EXTRAIT DU TEXTE —

La plupart du temps, les élèves ont suivi leur gouvernement. Mais comme pour la vraie landsgemeinde, cette assemblée-là avait, elle aussi, ses règles. A plusieurs reprises, le landamman des élèves Samuel a dû faire voter deux fois parce que la majorité n’était pas clairement perceptible pour lui. (Lors de la vraie landsgemeinde, on ne compte pas non plus les voix une à une, mais c’est au landamman d’estimer les majorités dans une situation mitigée). Levin a proposé de rejeter la proposition concernant les «camps de classe» faisant état du fait que nombreux enfants – dont lui – seront épris d’attaques de nostalgie. La solution adoptée pour la fontaine était tout à fait salomonique. Les enfants du jardin d’enfants y auront libre accès à l’utiliser pour faire des expériences. Caroline trouve que c’est une bonne idée. Nora par contre pense que les enfants de l’école devraient aussi pouvoir y jouer. Lea, élève en 3e, souhaite en revanche réparer ou remplacer la fontaine de la cour de récréation. Une motion de refus estime que les élèves disposent déjà de nombreuses autres installations à la cour de récréation et que c’est trop cher. L’amendement de Nora est adopté à une large majorité. Ensuite l’assemblé décidé de ne pas construire une nouvelle fontaine, mais de la réparer. En plus, dès maintenant, les enfants des classes pré-scolaires auront accès à la fontaine de l’école existante. Déjà là s’annonce une compréhension plus profonde de la démocratie directe: les enfants ne se contentent pas d’extérioriser leurs revendications seules, ils font preuve aussi d’être conscients du fait que la mise en œuvre de leurs demandes aura son prix.
Pour l’année prochaine, le canton de Glaris prévoit un Parlement des élèves. Il faut considérer que la landsgemeinde glaronaise a déjà introduit, il y a quelques années, le droit de vote à partir de seize ans.

TÂCHE A —
D'après l'extrait, à partir de quel âge la landsgemeinde glaronaise a-t-elle introduit le droit de vote ?
TÂCHE B —
Citez l'extrait mot pour mot, en commençant à « Pour l’année prochaine, le » et en terminant à « de seize ans. ».
Appuyez-vous uniquement sur l'extrait du texte.

DONNÉES SOURCES —
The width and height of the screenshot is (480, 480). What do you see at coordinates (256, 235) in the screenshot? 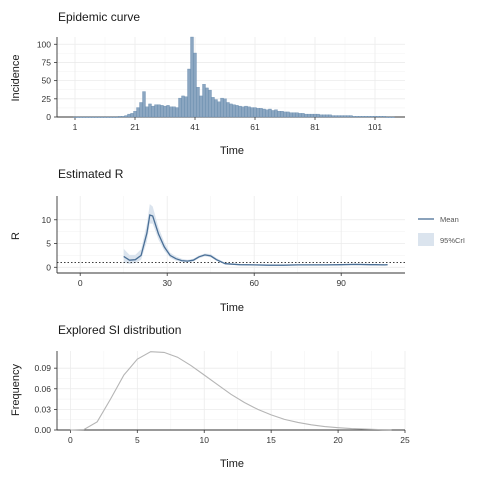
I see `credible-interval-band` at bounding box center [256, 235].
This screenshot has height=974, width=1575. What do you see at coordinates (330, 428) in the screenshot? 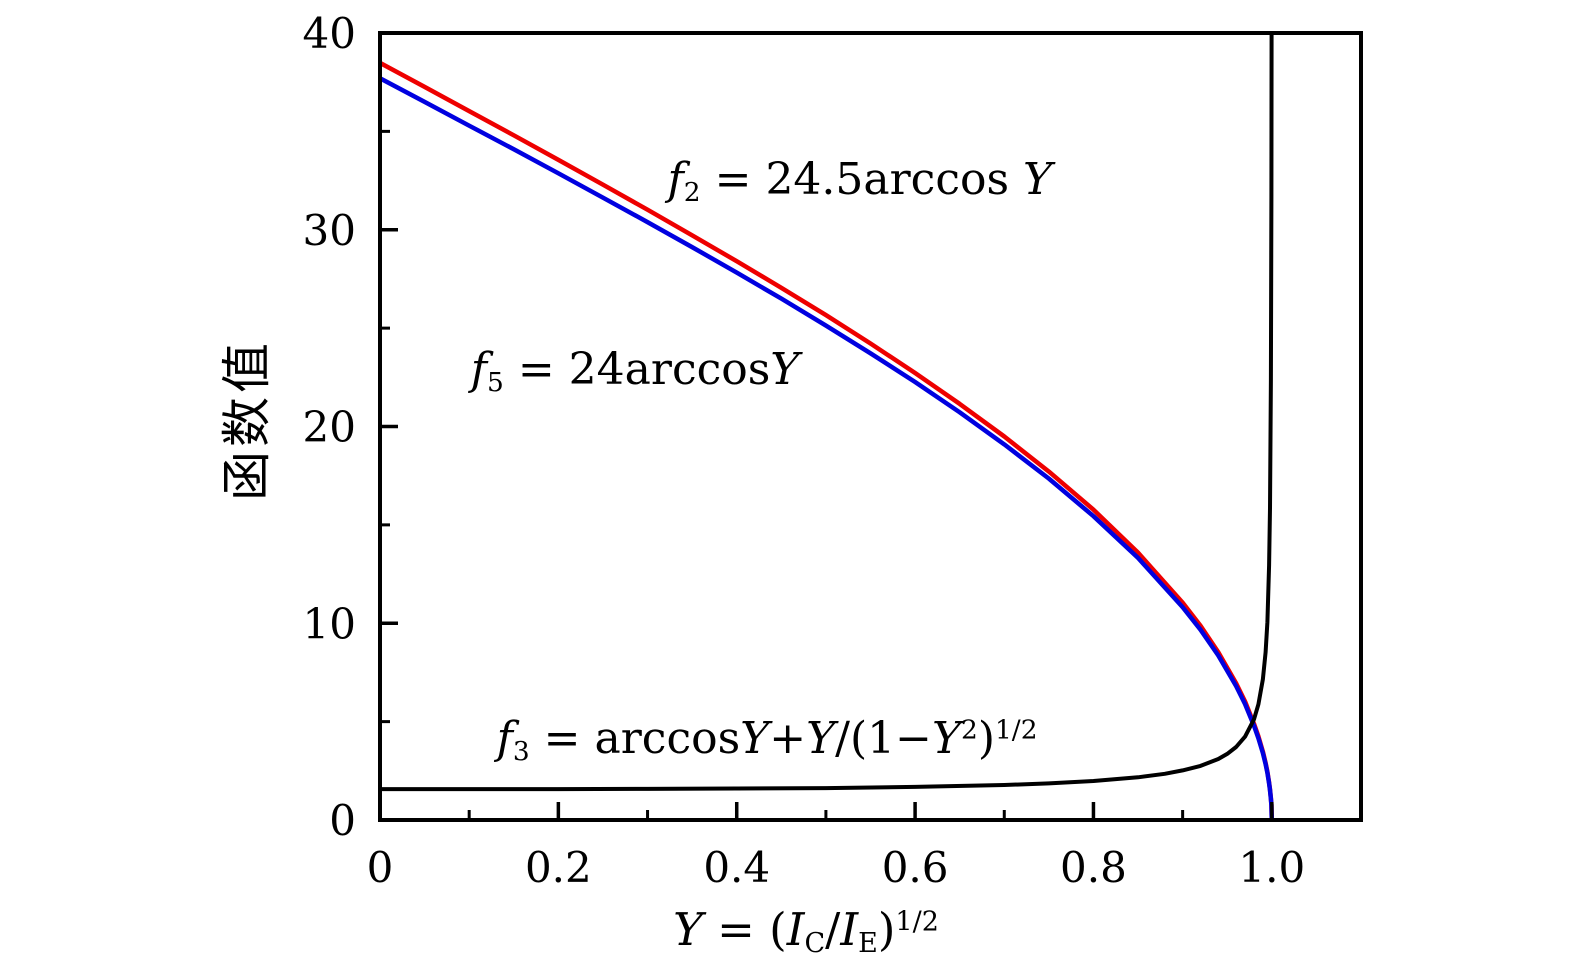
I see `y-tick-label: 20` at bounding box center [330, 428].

RÉSULTAT ATTENDU A —
À partir de seize ans.

RÉSULTAT ATTENDU B —
Pour l’année prochaine, le canton de Glaris prévoit un Parlement des élèves. Il faut considérer que la landsgemeinde glaronaise a déjà introduit, il y a quelques années, le droit de vote à partir de seize ans.